- [Work instruction] Below are lines of data; count those containing the word "annotation" and write nothing but the number.

(Beginning of Entries shown)

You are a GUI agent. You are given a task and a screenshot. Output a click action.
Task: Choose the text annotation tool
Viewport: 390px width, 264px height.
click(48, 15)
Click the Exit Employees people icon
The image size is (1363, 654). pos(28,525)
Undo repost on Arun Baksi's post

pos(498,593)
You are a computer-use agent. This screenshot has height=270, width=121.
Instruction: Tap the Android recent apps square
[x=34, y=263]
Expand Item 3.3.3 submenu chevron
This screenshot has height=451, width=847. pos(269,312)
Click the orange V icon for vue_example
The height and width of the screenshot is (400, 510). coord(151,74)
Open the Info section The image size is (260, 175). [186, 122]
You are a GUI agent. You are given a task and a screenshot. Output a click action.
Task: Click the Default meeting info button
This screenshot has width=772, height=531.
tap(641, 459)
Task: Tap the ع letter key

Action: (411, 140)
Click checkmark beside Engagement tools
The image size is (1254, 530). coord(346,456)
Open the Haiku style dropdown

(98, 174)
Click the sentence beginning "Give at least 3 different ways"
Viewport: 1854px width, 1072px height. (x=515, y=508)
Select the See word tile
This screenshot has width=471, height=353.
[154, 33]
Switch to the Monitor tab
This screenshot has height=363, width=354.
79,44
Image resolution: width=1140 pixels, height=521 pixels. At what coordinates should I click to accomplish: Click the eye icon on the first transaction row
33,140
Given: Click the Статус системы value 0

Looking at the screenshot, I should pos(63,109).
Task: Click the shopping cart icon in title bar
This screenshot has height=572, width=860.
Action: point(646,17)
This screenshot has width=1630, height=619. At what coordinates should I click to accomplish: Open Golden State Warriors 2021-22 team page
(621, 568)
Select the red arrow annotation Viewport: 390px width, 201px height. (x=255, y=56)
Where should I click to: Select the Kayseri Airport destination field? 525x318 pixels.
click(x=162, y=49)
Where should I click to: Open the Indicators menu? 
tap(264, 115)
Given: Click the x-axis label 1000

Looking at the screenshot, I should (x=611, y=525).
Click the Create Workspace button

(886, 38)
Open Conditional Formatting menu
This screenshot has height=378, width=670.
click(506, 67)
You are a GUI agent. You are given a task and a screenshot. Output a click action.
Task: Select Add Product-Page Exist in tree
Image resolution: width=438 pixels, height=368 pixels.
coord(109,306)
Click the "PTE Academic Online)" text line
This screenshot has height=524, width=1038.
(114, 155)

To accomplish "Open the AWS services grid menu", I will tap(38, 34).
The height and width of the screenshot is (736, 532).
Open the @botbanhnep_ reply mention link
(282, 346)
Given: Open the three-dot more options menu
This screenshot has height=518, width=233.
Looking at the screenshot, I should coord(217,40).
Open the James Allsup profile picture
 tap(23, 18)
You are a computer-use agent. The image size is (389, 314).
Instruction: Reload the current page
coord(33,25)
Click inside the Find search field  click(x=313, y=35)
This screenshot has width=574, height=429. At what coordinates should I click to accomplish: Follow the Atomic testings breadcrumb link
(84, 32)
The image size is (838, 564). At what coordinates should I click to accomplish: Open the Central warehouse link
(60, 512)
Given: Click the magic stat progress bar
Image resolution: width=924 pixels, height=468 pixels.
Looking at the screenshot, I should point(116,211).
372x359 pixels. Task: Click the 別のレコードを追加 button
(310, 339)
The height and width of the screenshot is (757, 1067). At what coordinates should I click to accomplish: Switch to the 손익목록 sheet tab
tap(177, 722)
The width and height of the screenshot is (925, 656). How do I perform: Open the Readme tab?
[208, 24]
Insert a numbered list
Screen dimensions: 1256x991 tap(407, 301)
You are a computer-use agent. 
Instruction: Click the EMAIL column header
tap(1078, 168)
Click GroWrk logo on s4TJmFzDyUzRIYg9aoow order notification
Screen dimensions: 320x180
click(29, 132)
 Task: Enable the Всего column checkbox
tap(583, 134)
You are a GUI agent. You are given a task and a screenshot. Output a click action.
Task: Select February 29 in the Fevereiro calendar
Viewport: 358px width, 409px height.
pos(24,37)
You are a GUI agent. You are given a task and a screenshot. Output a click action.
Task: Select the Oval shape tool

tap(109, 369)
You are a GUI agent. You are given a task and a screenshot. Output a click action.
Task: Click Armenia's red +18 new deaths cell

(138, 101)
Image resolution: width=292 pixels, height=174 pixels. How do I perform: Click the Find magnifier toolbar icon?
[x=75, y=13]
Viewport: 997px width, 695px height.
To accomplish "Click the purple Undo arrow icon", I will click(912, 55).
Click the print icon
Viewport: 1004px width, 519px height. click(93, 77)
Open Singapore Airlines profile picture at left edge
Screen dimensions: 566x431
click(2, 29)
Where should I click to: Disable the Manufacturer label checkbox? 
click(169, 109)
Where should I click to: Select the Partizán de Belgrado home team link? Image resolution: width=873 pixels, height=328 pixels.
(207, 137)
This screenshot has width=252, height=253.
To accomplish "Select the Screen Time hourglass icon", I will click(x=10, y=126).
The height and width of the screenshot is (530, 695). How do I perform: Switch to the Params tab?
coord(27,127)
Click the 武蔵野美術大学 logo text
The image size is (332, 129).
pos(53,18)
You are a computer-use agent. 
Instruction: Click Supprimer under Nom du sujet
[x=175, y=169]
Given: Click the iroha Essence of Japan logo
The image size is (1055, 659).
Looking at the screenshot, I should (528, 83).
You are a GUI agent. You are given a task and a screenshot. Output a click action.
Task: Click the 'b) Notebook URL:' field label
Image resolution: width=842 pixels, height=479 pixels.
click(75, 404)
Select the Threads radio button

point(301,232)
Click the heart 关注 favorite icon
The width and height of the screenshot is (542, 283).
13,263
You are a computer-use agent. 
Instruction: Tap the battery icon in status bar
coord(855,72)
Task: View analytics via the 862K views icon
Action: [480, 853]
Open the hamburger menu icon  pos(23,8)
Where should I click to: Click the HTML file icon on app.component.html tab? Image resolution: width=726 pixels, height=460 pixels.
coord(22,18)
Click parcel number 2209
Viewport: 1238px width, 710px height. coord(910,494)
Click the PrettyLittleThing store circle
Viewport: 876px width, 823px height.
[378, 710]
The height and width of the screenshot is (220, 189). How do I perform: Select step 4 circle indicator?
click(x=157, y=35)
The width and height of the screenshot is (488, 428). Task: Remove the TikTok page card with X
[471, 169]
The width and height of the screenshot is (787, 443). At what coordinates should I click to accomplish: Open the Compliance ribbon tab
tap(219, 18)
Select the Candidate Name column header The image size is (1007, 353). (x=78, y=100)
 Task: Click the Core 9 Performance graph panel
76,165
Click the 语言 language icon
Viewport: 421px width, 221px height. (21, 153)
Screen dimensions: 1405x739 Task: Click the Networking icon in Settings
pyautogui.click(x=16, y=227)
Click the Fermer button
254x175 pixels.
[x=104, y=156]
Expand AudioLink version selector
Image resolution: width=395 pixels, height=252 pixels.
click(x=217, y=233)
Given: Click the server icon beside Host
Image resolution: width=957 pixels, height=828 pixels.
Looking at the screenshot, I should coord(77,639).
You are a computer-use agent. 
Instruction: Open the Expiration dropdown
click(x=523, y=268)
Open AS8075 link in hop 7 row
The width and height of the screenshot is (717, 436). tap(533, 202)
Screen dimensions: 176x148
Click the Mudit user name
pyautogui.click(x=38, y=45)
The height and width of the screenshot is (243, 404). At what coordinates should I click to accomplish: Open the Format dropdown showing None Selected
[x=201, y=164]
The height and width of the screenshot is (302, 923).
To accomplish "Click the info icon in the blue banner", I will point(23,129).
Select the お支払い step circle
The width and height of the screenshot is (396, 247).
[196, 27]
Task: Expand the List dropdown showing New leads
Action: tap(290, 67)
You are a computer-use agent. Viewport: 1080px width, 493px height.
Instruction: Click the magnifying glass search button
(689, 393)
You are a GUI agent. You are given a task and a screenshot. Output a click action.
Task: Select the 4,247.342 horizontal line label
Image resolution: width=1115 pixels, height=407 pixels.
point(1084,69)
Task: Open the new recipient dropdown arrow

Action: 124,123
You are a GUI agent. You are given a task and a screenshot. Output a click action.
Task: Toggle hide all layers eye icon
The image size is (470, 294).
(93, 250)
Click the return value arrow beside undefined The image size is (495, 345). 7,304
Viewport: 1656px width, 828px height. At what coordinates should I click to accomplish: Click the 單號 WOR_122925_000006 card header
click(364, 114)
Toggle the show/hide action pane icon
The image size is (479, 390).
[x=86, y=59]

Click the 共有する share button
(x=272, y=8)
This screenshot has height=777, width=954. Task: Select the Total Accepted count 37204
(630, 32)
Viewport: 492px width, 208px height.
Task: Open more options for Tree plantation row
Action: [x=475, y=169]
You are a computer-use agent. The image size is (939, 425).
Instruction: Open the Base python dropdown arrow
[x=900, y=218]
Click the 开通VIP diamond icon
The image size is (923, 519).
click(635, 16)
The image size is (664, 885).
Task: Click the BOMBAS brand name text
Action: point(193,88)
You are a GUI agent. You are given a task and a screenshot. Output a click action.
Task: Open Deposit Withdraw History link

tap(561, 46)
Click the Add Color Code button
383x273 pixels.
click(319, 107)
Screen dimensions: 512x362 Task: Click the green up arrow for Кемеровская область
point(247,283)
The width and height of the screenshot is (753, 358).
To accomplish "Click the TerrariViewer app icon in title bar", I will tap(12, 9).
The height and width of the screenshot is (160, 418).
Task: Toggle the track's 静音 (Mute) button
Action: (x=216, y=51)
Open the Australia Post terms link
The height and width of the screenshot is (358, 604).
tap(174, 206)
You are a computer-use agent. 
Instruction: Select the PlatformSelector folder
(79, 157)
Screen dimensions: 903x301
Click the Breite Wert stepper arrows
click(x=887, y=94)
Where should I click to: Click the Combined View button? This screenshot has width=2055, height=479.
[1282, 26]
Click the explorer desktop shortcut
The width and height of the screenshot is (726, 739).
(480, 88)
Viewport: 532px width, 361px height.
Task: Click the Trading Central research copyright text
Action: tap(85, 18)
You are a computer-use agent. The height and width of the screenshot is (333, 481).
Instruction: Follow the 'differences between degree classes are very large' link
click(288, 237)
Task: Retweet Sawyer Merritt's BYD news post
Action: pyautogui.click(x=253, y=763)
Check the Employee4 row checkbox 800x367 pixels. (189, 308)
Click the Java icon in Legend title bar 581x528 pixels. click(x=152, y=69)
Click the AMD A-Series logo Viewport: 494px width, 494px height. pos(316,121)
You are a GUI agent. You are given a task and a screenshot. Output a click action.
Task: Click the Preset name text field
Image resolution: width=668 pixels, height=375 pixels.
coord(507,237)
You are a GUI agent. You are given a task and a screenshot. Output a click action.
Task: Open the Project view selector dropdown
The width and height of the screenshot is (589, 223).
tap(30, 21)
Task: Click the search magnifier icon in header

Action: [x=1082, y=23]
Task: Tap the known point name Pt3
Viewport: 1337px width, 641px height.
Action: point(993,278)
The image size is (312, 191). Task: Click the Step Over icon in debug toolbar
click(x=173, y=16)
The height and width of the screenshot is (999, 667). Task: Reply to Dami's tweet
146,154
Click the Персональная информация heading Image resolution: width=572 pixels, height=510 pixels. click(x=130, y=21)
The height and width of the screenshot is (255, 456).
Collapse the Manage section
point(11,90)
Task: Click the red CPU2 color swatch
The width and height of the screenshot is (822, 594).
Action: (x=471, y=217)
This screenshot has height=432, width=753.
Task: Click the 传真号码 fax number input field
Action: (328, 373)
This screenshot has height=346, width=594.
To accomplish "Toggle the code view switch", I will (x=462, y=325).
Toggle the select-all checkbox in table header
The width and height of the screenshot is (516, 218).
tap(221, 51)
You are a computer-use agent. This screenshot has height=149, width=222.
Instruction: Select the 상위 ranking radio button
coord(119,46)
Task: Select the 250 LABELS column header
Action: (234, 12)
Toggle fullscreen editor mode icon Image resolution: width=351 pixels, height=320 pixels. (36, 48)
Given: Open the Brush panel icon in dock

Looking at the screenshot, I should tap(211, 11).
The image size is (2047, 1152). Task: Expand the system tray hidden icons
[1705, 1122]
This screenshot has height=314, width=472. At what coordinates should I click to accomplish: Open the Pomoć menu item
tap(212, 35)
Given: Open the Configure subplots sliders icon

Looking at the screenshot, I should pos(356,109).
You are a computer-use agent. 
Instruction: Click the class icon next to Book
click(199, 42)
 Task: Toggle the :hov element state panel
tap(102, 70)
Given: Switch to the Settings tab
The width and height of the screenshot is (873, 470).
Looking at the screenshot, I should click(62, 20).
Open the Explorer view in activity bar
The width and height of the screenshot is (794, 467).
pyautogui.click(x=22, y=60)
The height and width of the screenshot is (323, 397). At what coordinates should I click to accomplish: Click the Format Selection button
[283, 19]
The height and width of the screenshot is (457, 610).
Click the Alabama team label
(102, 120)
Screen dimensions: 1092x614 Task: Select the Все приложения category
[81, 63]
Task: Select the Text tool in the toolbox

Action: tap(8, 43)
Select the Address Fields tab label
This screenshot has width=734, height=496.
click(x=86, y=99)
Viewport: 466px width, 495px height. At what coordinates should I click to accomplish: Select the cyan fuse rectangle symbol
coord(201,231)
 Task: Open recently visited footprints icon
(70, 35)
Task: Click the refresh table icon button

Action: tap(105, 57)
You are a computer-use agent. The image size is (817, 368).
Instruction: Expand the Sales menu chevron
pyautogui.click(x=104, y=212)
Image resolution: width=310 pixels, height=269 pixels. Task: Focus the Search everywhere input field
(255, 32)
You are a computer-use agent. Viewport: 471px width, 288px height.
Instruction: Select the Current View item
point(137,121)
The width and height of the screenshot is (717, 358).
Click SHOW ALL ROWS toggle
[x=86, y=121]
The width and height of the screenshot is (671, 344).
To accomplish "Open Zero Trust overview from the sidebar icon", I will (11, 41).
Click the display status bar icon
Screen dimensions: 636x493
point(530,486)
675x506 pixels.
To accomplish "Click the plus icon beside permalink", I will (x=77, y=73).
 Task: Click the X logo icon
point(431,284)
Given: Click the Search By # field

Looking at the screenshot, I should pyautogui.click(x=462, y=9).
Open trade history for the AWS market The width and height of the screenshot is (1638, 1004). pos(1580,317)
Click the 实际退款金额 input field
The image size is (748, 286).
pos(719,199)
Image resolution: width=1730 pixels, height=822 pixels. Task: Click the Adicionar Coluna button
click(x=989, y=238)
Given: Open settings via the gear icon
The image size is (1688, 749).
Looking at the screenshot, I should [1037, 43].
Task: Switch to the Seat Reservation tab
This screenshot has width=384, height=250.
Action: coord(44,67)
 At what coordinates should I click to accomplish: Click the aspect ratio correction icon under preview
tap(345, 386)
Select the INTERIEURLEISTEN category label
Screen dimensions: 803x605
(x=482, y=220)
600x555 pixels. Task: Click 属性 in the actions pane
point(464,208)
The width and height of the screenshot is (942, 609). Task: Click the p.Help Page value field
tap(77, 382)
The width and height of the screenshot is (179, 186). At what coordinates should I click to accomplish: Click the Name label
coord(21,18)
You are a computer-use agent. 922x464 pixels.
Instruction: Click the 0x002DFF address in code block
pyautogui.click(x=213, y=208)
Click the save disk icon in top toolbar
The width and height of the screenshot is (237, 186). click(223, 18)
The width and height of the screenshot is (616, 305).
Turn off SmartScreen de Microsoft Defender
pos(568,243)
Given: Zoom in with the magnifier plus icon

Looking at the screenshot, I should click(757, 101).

(End of Entries shown)

- [Expected answer] 2